==== Extracted text ====

Re: problem in testing coprocessor endpoint

2013-07-12 Thread Gary Helmling
Endpoint coprocessors can be loaded on a single table.  They are no
different from RegionObservers in this regard.  Both are instantiated per
region by RegionCoprocessorHost.  You should be able to load the
coprocessor by setting it as a table attribute.  If it doesn't seem to be
loading, check the region server logs after you re-enable the table where
you have added it.  Do you see any log messages from RegionCoprocessorHost?


On Fri, Jul 12, 2013 at 4:33 AM, Asaf Mesika  wrote:

> You can't register and end point just for one table. It's like a stored
> procedure - you choose to run it and pass parameters to it.
>
> On Friday, July 12, 2013, ch huang wrote:
>
> > what your describe is how to load endpoint coprocessor for every region
> in
> > the hbase, what i want to do is just load it into my test table ,only for
> > the regions of the table
> >
> > On Fri, Jul 12, 2013 at 12:07 PM, Asaf Mesika 
> > wrote:
> >
> > > The only way to register endpoint coprocessor jars is by placing them
> in
> > > lib dir if hbase and modifying hbase-site.xml to point to it under a
> > > property name I forgot at the moment.
> > > What you described is a way to register an Observer type coprocessor.

====

> **Given problem 1**: In the coprocessor thread, which class instantiates both endpoint coprocessors and RegionObservers for each region?
> **Given problem 2**: Write what comes next in the coprocessor thread, starting after its final line.

==== Extracted material ====

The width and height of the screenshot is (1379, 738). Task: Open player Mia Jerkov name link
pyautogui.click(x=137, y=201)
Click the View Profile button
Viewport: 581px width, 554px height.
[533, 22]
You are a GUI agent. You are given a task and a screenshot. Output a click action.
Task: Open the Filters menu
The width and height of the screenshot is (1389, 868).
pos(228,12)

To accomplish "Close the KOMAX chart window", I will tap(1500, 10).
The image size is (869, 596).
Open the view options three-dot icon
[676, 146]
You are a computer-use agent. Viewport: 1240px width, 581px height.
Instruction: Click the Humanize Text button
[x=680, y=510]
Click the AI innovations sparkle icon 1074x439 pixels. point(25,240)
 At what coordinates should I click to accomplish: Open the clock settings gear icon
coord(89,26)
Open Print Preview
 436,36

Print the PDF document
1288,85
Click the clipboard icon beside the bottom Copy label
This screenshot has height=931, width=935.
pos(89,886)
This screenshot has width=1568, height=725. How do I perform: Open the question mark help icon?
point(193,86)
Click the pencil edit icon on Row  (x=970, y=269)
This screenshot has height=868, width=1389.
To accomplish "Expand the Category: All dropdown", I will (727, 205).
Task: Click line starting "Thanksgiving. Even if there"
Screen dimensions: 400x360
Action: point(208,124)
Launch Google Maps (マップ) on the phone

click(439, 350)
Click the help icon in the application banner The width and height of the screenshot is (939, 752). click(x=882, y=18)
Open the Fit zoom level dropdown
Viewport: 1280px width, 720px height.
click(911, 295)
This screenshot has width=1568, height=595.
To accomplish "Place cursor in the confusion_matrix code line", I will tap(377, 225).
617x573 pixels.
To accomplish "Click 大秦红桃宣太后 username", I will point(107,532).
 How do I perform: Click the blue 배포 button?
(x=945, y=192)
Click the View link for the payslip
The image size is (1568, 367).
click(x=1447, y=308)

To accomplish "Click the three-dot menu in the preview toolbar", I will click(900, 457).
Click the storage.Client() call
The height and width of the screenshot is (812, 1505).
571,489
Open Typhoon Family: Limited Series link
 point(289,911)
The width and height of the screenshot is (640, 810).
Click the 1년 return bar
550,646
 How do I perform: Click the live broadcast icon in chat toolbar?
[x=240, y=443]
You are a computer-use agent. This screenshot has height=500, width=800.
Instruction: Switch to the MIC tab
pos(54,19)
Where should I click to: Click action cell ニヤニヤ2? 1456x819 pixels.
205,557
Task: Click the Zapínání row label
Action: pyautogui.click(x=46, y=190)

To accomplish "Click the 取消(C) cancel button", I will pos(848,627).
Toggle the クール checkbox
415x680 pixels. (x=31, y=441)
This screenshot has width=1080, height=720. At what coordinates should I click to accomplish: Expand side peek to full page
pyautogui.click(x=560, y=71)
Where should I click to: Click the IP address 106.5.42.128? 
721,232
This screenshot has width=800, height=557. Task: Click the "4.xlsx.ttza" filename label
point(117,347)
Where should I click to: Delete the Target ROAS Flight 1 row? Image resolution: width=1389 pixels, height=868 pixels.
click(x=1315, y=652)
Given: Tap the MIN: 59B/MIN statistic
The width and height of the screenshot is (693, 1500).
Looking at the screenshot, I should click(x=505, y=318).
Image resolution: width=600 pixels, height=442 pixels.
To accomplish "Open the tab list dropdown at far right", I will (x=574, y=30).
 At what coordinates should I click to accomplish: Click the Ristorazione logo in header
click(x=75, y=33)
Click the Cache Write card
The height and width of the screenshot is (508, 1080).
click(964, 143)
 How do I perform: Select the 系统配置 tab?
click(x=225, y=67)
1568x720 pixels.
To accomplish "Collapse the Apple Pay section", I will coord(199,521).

====

> **Expected answer 1**: RegionCoprocessorHost

> **Expected answer 2**:
> > >
> > >
> > > On Friday, July 12, 2013, ch huang wrote:
> > >
> > > > i am testing coprocessor endpoint function, here is my testing
> process
> > > ,and
> > > > error i get ,hope any expert on coprocessor can help me out
> > > >
> > > >
> > > > # vi ColumnAggregationProtocol.java
> > > >
> > > > import java.io.IOException;
> > > > import org.apache.hadoop.hbase.ipc.CoprocessorProtocol;
> > > > // A sample protocol for performing aggregation at regions.
> > > > public interface ColumnAggregationProtocol
> > > > extends CoprocessorProtocol {
> > > > // Perform aggregation for a given column at the region. The
> > aggregation
> > > > // will include all the rows inside the region. It can be extended to
> > > > // allow passing start and end rows for a fine-grained aggregation.
> > > >public long sum(byte[] family, byte[] qualifier) throws
> IOException;
> > > > }
> > > >
> > > >
> > > > # vi ColumnAggregationEndpoint.java
> > > >
> > > >
> > > > import java.io.FileWriter;
> > > > import java.io.IOException;
> > > > import java.util.ArrayList;
> > > > import java.util.List;
> > > > import org.apache.hadoop.hbase.CoprocessorEnvironment;
> > > > import org.apache.hadoop.hbase.KeyValue;
> > > > import org.apache.hadoop.hbase.client.Scan;
> > > > import org.apache.hadoop.hbase.coprocessor.BaseEndpointCoprocessor;
> > > > import
> > org.apache.hadoop.hbase.coprocessor.RegionCoprocessorEnvironment;
> > > > import org.apache.hadoop.hbase.ipc.ProtocolSignature;
> > > > import org.apache.hadoop.hbase.regionserver.HRegion;
> > > > import org.apache.hadoop.hbase.regionserver.InternalScanner;
> > > > import org.apache.hadoop.hbase.util.Bytes;
> > > >
> > > > //Aggregation implementation at a region.
> > > >
> > > > public class ColumnAggregationEndpoint extends
> BaseEndpointCoprocessor
> > > >   implements ColumnAggregationProtocol {
> > > >  @Override
> > > >  public long sum(byte[] family, byte[] qualifier)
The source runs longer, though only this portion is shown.